Toy example of machine learning

The aim of this post is to walk through a toy example of machine learning, without the complications of neural networks.

Prerequisites:

What is a function?

Contents:

The high-level steps
The toy example
What about neural networks?
Remarks on the terms ’learning’ and ’training'
Questions for understanding
Miscellaneous details

The high-level steps

Do not expect to understand these steps right away. They will be clearer after the toy example.

Set-up:

Determine what the machine is trying to learn
Get ground-truth data in a table
Choose a group of functions that the machine will use to model the data
Choose initial values for the parameters of the function

Training or learning:

Repeat the following steps until some criteria is met.

Use current parameters to make predictions
Calculate the loss, a numerical value to measure how good the predictions are compared to the ground-truth
Using the loss, make a small adjustment to the parameters that will hopefully improve the loss. How this adjustment is done is too much for this post, but a common tool is ‘gradient descent’.

The toy example: predicting whether somebody is healthy

Determine what the machine is trying to learn

For the toy example, the machine will try to learn whether a person is healthy based on a person’s age, weight and height.

Get ground-truth data

The ground-truth data is a table of people’s age, weight and height, and whether they are healthy. For example, the first few rows might be:

Age	Weight (kg)	Height (m)	Healthy
23	72	1.65	Yes
47	43	1.88	No
31	75	1.72	Yes
52	121	1.81	No

Choose a group of functions

We choose the class of functions from the prerequisite post:

$f(\text{age}, \text{weight}, \text{height}) = w_1 \text{age} + w_2 \text{weight} + w_3 \text{height}$.

A diagram of the chosen function with three nodes on the left and one node on the right

Important notes:

We can now say precisely what the machine is trying to learn. It is trying to learn the weights $w_1, w_2, w_3$ so that the function will correctly output $1$ (for healthy) or $0$ (for unhealthy).
Implicit in these steps is that everything should be made numerical. Here it was easy: most of the data was already numerical, and we only had to convert ‘Yes’ and ‘No’ to ‘1’ and ‘0’. But often this is tricky, e.g. how do you convert words and sentences into numbers?

Orbit review

Choose initial values for the parameters

Just choose some random starting values. For example, we might choose $w_1 = 3, w_2 = 1, w_3 = 4$.

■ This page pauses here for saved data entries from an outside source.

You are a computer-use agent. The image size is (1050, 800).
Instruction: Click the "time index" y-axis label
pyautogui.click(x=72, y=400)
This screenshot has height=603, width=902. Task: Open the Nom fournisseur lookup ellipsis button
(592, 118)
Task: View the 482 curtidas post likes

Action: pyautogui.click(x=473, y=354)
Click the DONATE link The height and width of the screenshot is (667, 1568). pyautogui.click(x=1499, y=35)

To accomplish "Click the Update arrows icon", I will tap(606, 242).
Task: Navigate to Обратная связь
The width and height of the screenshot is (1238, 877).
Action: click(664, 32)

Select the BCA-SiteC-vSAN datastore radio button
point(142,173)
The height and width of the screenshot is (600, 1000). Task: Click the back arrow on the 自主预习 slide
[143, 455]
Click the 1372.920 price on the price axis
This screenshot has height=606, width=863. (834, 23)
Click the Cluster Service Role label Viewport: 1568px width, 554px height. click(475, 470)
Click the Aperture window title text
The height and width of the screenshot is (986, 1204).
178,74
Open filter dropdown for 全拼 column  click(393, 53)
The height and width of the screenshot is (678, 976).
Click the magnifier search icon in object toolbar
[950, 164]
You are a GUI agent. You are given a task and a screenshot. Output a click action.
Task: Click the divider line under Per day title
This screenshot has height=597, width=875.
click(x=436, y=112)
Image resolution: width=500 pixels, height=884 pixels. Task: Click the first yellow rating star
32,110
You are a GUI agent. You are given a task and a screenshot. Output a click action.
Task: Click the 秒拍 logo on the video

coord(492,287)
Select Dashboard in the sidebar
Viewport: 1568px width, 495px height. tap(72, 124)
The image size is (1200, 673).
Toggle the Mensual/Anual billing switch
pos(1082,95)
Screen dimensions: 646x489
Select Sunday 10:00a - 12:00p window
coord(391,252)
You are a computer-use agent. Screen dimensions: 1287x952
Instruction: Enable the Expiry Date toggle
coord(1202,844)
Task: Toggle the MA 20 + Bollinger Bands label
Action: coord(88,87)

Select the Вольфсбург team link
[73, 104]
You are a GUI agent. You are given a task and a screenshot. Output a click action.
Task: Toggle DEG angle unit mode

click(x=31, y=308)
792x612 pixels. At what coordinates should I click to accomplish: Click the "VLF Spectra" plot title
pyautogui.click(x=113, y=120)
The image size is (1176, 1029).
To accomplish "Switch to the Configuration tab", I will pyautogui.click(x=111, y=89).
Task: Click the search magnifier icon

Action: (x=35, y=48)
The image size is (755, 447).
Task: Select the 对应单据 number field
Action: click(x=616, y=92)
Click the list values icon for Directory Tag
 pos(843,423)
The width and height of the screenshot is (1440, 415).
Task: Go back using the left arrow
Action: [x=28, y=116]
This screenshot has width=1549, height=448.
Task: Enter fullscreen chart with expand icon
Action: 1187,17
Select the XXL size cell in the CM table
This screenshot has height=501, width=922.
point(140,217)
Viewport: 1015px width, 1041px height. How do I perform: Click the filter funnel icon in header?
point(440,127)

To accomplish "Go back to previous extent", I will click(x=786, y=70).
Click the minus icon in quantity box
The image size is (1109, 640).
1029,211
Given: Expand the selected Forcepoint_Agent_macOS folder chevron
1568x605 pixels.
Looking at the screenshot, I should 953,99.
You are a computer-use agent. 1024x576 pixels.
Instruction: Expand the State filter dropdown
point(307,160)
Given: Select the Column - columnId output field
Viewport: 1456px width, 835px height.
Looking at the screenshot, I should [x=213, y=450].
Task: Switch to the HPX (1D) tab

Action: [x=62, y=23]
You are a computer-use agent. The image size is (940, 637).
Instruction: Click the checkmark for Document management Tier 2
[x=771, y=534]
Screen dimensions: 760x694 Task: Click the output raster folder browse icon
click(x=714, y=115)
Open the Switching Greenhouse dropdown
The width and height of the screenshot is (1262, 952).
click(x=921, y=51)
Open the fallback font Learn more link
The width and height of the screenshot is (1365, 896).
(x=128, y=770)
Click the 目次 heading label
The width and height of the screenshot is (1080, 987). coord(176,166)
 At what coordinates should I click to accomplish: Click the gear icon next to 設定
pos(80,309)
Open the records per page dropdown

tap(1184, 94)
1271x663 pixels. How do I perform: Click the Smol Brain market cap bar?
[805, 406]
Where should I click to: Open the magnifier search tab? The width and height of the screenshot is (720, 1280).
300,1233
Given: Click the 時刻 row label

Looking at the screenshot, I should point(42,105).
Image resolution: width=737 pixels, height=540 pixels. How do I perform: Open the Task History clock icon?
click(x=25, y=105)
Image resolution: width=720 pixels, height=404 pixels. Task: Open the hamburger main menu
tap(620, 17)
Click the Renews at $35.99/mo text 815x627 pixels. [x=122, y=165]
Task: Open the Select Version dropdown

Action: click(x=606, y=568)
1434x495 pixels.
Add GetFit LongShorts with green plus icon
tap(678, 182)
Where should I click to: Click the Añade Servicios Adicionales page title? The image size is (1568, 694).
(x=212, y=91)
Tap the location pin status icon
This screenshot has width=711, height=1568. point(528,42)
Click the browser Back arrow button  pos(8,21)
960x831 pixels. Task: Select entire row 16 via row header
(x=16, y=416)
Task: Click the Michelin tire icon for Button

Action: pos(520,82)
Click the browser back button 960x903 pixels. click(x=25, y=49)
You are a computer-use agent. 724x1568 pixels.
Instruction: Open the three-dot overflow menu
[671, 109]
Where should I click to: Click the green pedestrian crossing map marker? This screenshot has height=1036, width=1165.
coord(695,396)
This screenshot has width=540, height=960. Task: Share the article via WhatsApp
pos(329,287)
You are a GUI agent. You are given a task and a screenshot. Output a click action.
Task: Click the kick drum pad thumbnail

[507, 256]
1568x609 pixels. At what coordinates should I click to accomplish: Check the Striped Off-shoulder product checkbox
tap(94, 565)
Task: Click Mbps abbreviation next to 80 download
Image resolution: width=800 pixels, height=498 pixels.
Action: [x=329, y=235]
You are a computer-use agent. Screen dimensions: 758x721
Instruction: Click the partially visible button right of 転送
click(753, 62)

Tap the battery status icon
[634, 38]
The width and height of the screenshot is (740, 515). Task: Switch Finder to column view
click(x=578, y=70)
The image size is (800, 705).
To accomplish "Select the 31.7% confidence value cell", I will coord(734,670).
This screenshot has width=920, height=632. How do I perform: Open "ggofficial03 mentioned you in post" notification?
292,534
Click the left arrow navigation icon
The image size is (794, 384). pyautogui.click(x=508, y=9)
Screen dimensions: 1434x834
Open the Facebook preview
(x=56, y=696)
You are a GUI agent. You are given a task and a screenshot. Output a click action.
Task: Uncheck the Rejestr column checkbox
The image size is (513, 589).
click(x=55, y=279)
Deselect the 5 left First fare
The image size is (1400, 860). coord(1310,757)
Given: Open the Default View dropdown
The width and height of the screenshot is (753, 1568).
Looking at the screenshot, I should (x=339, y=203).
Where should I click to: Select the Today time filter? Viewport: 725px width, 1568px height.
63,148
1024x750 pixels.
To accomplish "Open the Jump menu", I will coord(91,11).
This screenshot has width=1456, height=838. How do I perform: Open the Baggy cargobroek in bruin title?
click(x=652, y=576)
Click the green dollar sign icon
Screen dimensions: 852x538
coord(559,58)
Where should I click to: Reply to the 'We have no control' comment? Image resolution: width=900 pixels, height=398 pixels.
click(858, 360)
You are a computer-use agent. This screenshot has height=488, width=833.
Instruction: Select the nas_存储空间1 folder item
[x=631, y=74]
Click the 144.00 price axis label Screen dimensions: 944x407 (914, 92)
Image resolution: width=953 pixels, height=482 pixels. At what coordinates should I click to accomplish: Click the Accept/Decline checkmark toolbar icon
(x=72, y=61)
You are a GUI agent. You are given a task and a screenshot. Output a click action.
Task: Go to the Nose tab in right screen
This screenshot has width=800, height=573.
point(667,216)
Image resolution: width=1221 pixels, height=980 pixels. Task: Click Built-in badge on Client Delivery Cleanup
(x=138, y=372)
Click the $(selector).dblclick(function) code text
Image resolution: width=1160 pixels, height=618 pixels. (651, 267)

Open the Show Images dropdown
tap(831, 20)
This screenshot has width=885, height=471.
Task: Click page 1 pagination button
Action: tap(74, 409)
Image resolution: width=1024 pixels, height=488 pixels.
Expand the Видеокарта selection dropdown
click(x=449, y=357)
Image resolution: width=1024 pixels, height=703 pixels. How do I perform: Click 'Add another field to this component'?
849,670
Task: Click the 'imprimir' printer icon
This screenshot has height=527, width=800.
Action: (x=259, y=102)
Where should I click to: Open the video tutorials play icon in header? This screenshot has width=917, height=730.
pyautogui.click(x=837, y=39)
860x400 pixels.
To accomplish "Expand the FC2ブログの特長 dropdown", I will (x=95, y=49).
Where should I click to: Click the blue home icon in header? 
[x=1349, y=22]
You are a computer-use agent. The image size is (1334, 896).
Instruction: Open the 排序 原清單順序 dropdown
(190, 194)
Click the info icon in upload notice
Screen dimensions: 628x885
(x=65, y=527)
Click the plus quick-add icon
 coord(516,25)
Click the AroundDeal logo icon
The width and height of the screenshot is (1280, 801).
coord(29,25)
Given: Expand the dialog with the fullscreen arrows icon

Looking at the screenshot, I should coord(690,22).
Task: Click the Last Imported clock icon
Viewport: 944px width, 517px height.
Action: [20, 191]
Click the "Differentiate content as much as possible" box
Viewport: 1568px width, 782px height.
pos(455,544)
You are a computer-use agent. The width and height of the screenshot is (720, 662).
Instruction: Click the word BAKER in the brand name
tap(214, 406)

Make predictions using current parameters

Age	Weight	Height	Healthy	Prediction
23	72	165	1	894
47	43	188	0	1081
31	75	172	1	953
52	121	181	0	1061

(Question to check understanding: How did I get the numbers in the prediction column?)

We see that the predictions are terrible - the predicted values are nowhere near the ground truth values of 0 and 1. This is normal since we started with random values for the parameters.

Calculate the loss

There are many choices here, but a common one is the total squared error. (You do not need to know why this is a common choice). You find the difference between the prediction and the ground-truth, square it, and then add them all together.

For just these four rows, we would get:

$$(1 - 894)^2 + (0 - 1081)^2 + (1 - 953)^2 + (0 - 1061)^2 = 3998035$$

To get the total loss, we would sum this for all the rows.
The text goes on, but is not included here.